[DOCUMENT]
------------------------------------------------------------------------

Outside of the obvious monocular cues, Bischoff uses classically trained techniques to create more depth and illusion.  In what appears to be the backs of two chairs, facing away from the viewer at the lower left foreground corner; Bischoff paints only the top half.  This serves two purposes, one is to create the illusion that the chairs come off the canvas and into the viewer’s prescience and invites the viewer to come in and look into the composition. The other purpose is to form a boundary that seems to say; “stay where you are,” and to also say, “do not disturb.”

Bischoff’s use of cool greens surrounding the composition, and the almost warm yellow hues that are muted and filtered from drawn shades in the window, at the background the create an all around placid, harmonious and still environment.  The chairs are painted in a brown with darker green highlight, reflecting the greenery outside the window at the left background; this would suggest a warm earthy boundary between the viewer and the composition.

------------------------------------------------------------------------

[Records for locating displayed items]
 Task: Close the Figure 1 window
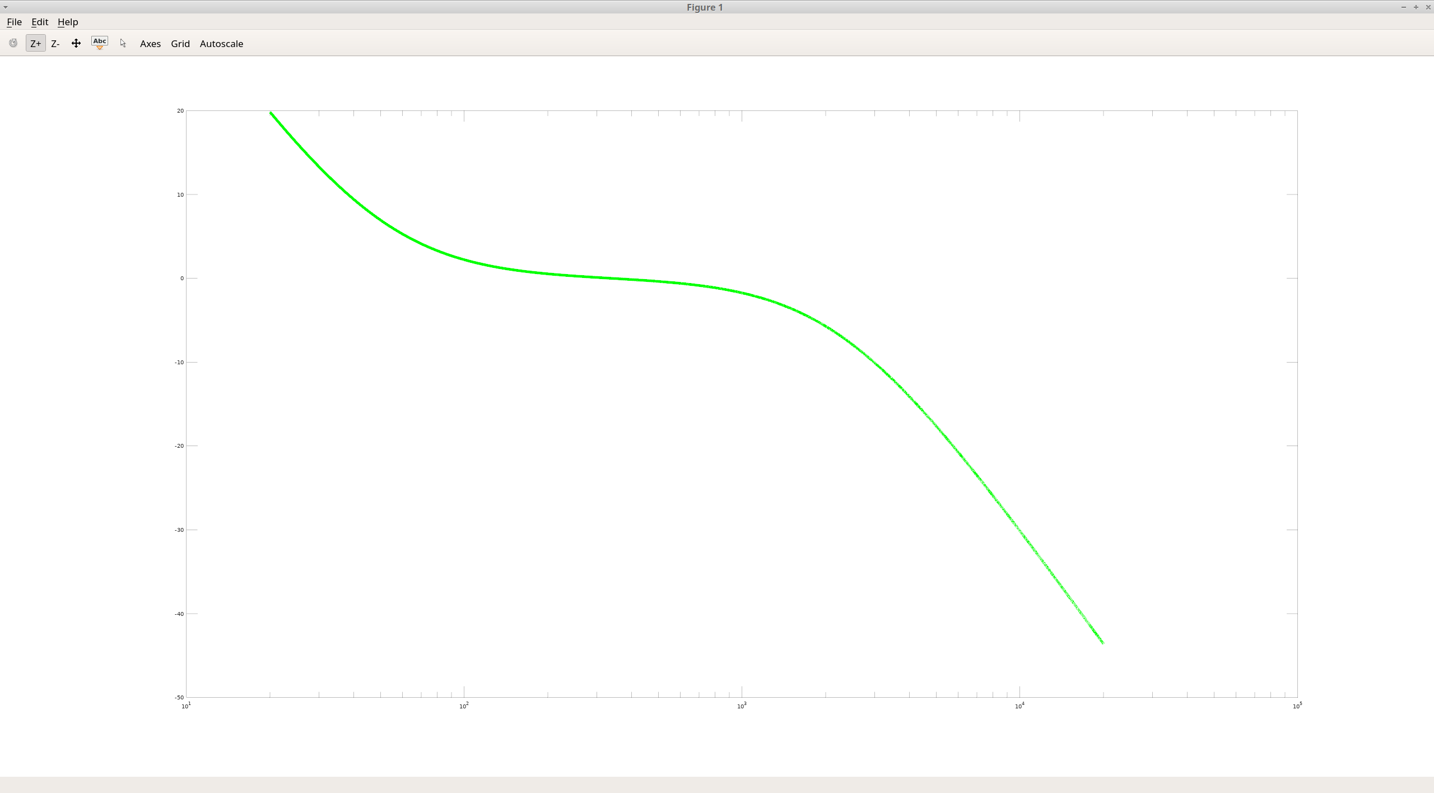pyautogui.click(x=1428, y=7)

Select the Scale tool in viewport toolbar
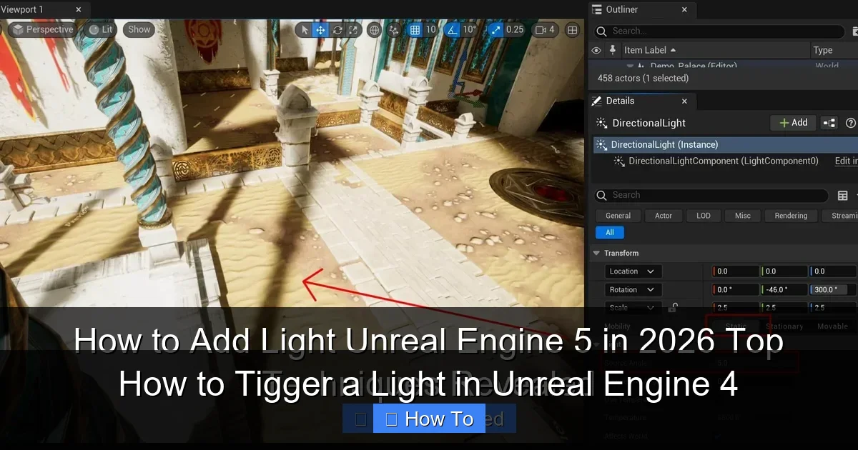point(352,30)

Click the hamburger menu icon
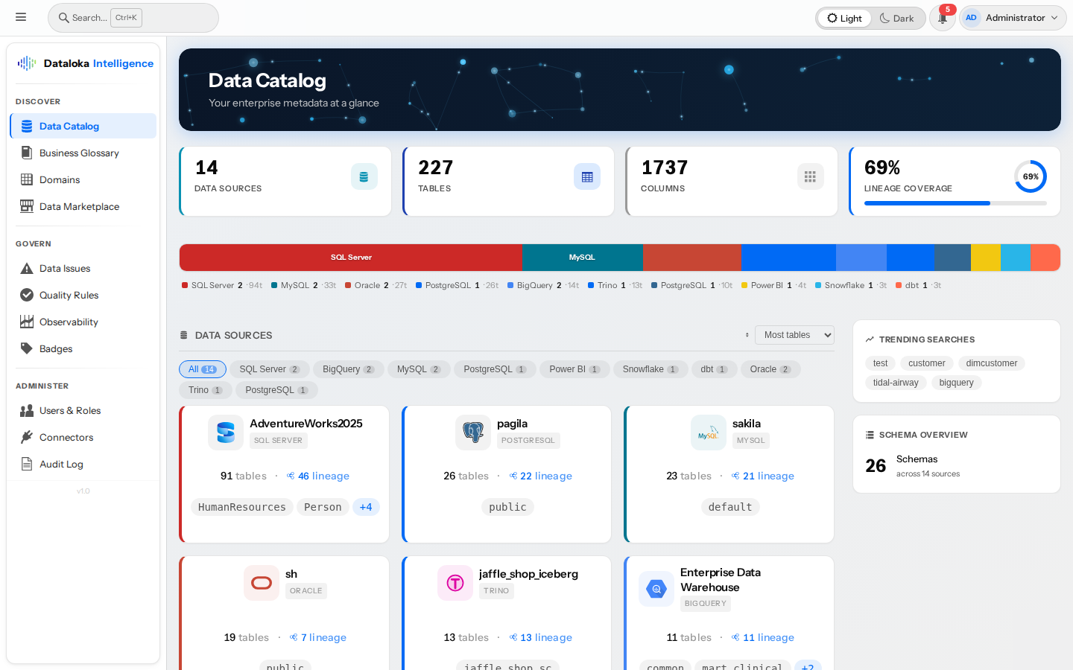pos(21,16)
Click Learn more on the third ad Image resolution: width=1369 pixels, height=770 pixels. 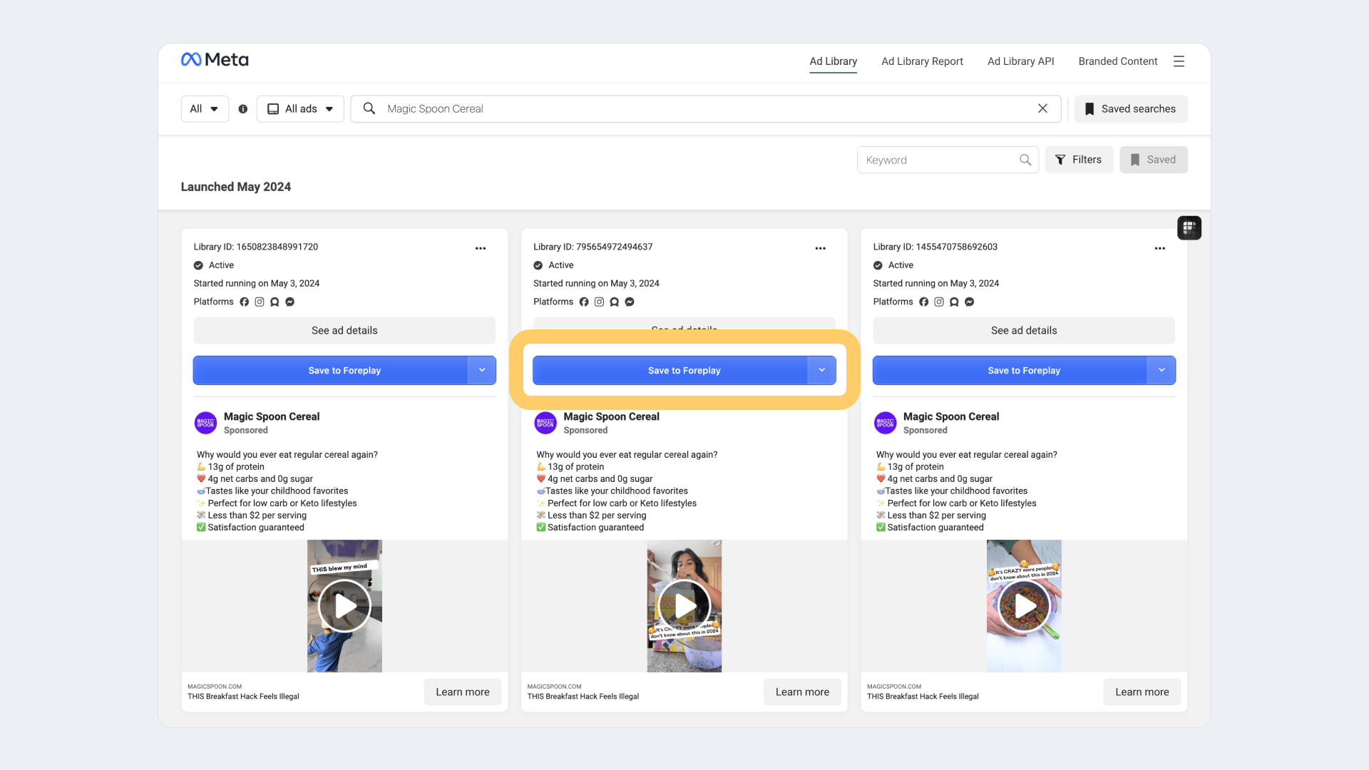1142,692
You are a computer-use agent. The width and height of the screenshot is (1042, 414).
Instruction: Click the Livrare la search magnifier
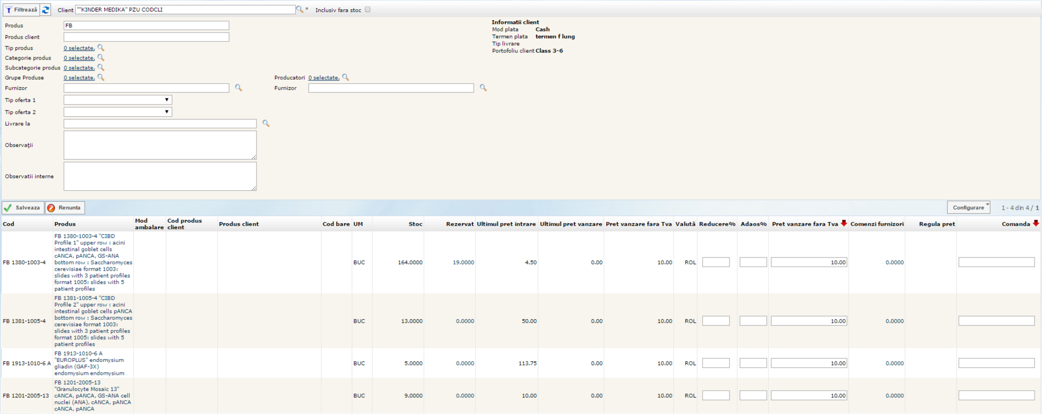[x=266, y=123]
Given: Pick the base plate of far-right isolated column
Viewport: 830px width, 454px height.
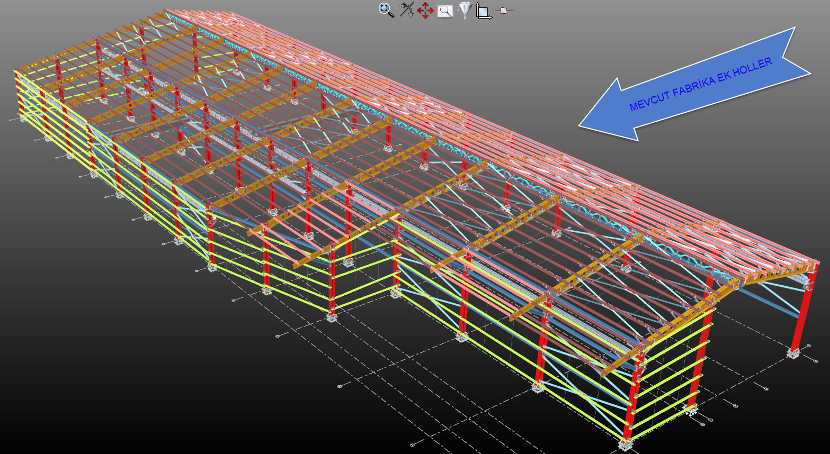Looking at the screenshot, I should click(x=793, y=353).

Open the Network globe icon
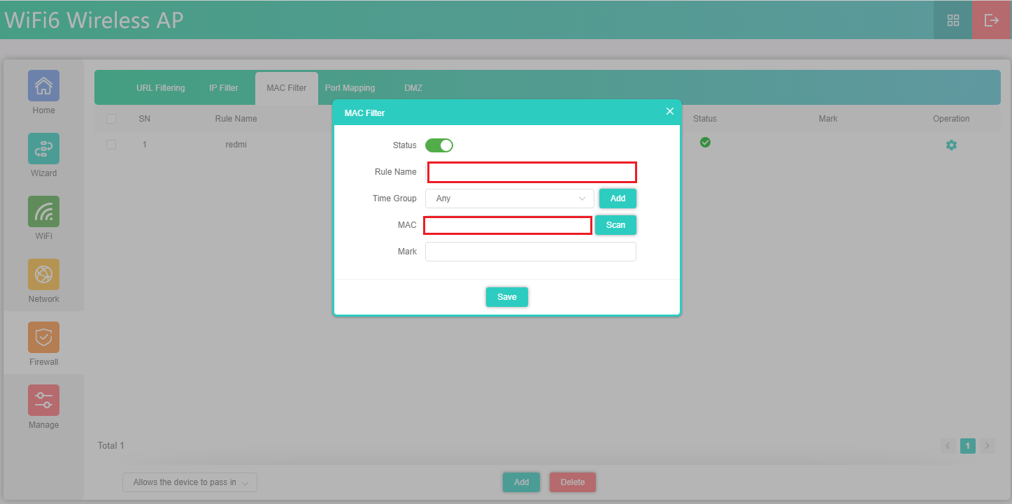pos(43,275)
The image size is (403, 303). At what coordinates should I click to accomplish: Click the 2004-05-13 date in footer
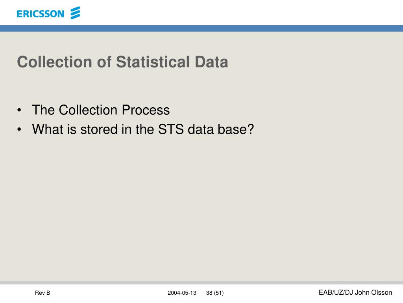pyautogui.click(x=182, y=293)
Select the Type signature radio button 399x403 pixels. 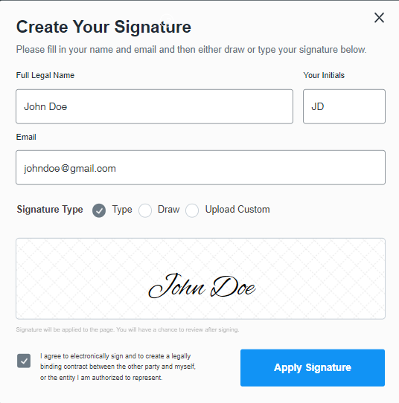tap(99, 210)
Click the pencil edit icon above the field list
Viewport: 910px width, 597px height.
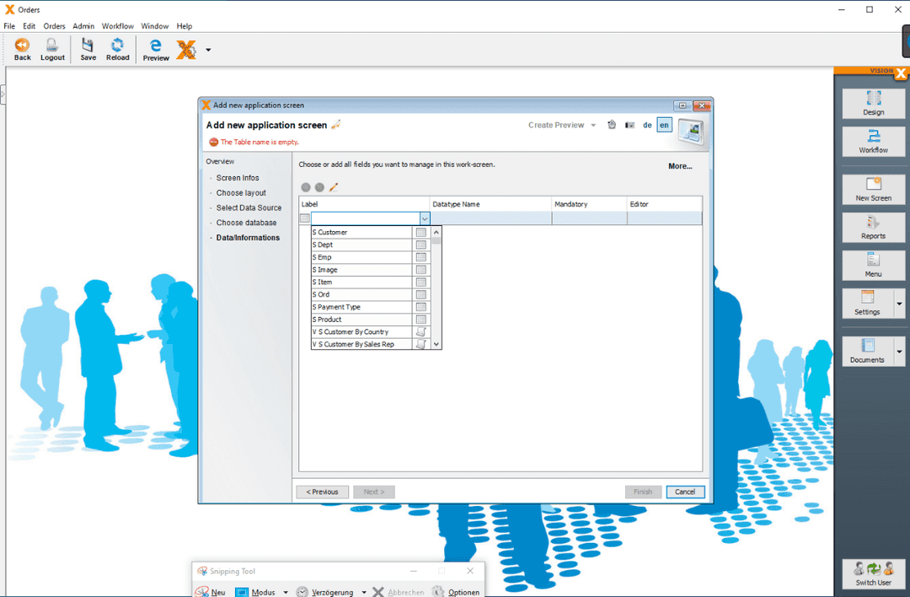coord(332,187)
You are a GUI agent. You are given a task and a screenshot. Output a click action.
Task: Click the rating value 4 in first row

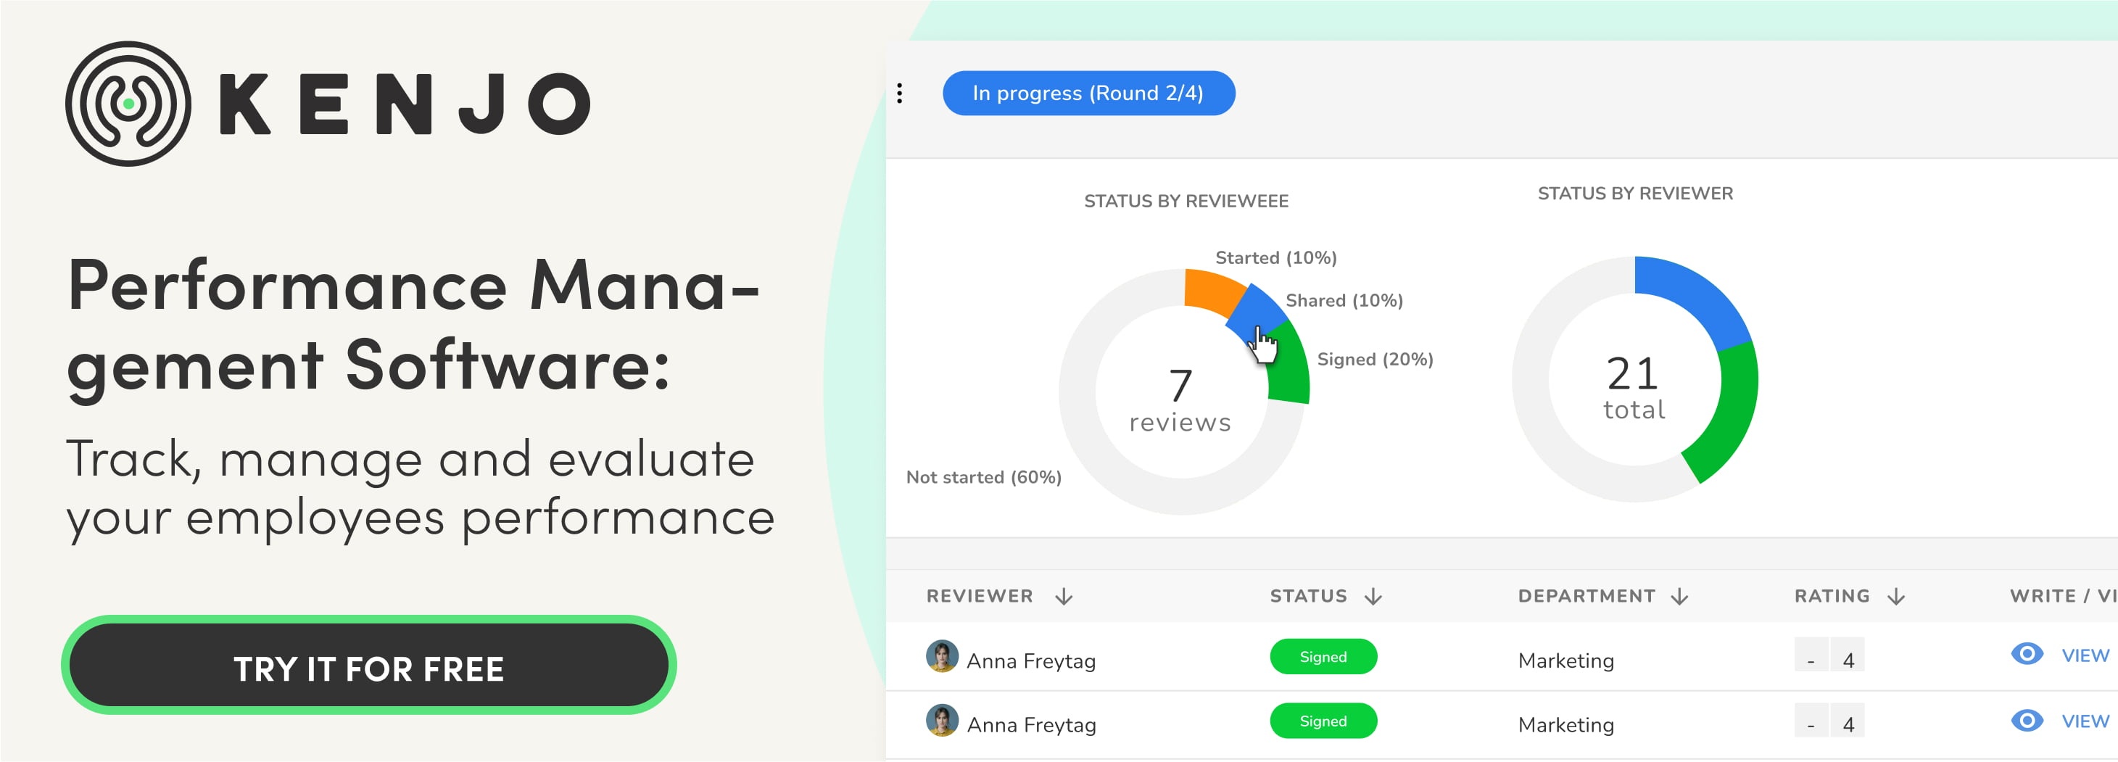(1848, 660)
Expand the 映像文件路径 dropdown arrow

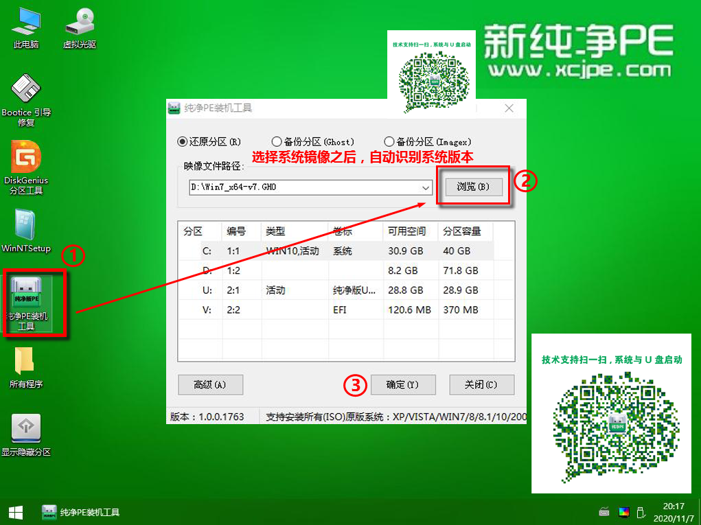(x=426, y=187)
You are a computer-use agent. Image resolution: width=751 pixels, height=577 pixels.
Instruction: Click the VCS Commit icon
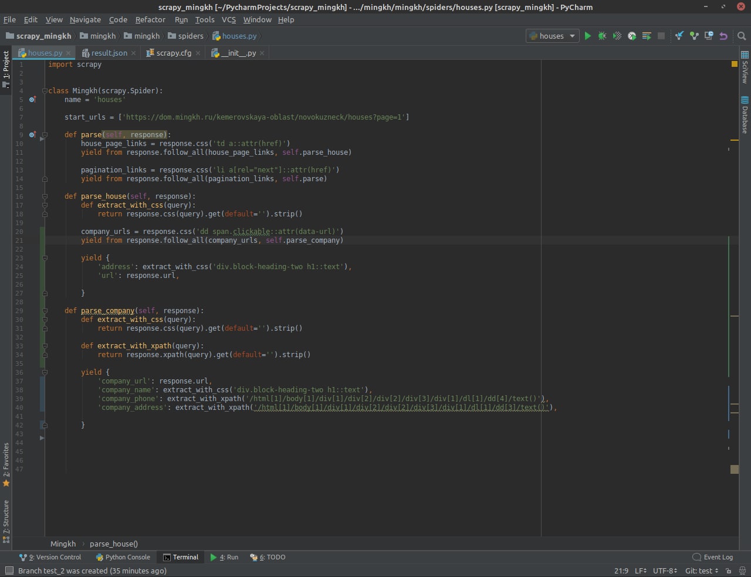click(694, 36)
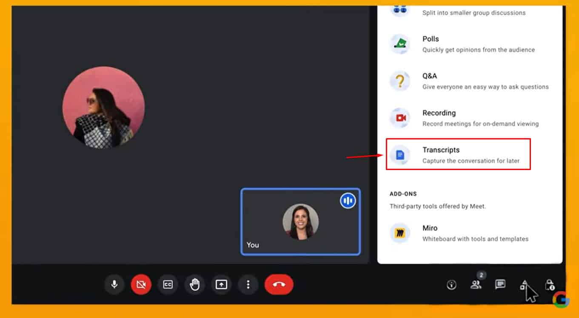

------------------------------------------------------------------------

[WHAT YOU NEED TO DO] Pick up the passage on Bischoff's painting after its final sentence and continue it.

[RESPONSE]
Bischoff paints the central figure in orange, complementary to the surroundings and being the first object the viewer will greet, but the central figure is not at the center of the composition, and not looking directly to the viewer.  The viewer’s direct line of sight travels to the shaded window in the background, thus going over the head of the central figure and adding to the spaciousness of the room.  Figure two in the background is facing the viewer also seems to offer an invitation to come closer and have a look.

Elmer Bischoff, an American Abstract Expressionist, later in his career turned again to the objective world and began painting figures into his compositions using expressionistic brush strokes and creating beautiful every day American scenes of the 1950’s through the 1960’s.  I am a big fan of Elmer Bischoff and always feel at home studying his paintings, although always knowing my proper place and to view with care.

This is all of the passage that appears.